**JOB**
Rewrite the stretch of the records below, from the line containing "How do I perform: Click the 국제" through the line containing "point(33,308)", as a Markdown table with the columns Row and Line. Leave out any blank lines.

**Records for locating items**
::::::::::
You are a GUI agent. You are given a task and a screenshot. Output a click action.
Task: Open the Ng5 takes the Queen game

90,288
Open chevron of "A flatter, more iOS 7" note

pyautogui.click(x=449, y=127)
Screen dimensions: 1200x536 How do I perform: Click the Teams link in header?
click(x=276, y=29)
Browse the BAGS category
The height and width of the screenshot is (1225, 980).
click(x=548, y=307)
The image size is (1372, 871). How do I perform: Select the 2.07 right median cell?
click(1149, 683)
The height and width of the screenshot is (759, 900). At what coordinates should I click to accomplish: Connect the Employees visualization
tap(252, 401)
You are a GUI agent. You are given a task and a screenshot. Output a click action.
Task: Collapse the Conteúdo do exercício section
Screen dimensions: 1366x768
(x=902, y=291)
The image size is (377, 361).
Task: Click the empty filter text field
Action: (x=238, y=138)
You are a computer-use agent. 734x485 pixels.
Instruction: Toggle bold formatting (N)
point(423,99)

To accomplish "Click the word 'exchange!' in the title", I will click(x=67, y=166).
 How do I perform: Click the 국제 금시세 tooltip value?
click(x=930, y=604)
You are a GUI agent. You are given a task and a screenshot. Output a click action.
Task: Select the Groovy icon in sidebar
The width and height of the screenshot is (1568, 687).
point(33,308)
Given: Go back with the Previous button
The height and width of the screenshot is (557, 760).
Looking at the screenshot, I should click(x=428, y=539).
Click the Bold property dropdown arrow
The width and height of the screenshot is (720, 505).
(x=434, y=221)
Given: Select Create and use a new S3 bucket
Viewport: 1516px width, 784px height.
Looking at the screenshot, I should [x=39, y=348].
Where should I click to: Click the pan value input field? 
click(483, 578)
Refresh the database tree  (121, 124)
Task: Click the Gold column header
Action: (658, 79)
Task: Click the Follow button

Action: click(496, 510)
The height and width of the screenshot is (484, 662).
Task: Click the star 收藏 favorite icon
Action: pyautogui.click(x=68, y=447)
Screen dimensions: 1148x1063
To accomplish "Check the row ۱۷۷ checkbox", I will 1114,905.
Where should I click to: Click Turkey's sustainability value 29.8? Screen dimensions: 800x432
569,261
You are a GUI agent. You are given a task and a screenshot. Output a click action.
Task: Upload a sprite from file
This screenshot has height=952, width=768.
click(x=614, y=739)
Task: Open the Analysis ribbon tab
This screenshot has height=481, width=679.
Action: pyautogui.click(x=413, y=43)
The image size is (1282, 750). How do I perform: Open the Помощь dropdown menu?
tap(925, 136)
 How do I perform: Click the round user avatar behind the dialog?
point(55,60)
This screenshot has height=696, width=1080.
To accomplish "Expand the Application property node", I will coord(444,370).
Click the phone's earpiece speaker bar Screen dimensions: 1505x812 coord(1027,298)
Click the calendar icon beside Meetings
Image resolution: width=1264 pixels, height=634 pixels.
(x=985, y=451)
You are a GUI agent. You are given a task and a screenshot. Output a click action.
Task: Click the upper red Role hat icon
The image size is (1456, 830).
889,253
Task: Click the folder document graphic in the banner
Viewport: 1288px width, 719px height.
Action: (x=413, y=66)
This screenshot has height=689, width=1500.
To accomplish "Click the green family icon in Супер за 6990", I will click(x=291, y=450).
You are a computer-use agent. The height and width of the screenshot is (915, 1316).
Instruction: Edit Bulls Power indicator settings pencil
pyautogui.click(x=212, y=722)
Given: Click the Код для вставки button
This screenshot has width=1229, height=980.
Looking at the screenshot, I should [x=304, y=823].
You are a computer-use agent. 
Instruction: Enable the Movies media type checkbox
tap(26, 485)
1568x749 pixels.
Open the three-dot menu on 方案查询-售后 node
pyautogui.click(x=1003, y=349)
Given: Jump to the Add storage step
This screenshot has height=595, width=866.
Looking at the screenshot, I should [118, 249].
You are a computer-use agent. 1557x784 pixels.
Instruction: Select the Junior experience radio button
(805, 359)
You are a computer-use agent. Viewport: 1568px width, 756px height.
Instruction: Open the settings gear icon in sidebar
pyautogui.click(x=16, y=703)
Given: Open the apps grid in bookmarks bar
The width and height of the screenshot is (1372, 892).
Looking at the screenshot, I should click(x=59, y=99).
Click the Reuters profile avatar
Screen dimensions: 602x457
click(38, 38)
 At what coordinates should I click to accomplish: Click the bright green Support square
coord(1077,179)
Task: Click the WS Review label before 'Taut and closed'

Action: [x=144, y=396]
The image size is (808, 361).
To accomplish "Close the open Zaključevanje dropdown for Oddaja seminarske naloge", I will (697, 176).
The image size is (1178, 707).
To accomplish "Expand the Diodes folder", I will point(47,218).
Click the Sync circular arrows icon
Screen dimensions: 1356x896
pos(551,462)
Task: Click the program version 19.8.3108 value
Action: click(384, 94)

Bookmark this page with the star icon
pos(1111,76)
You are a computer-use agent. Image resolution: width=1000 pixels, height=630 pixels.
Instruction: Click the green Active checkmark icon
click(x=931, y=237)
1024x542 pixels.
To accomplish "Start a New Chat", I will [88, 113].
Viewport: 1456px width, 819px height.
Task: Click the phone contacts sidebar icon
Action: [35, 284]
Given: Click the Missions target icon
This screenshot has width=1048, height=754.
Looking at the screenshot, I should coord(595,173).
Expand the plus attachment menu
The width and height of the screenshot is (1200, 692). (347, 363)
::::::::::
**ANSWER IN FULL**
| Row | Line |
|---|---|
| 1 |  How do I perform: Click the 국제 금시세 tooltip value? |
| 2 | click(x=930, y=604) |
| 3 | You are a GUI agent. You are given a task and a screenshot. Output a click action. |
| 4 | Task: Select the Groovy icon in sidebar |
| 5 | The width and height of the screenshot is (1568, 687). |
| 6 | point(33,308) |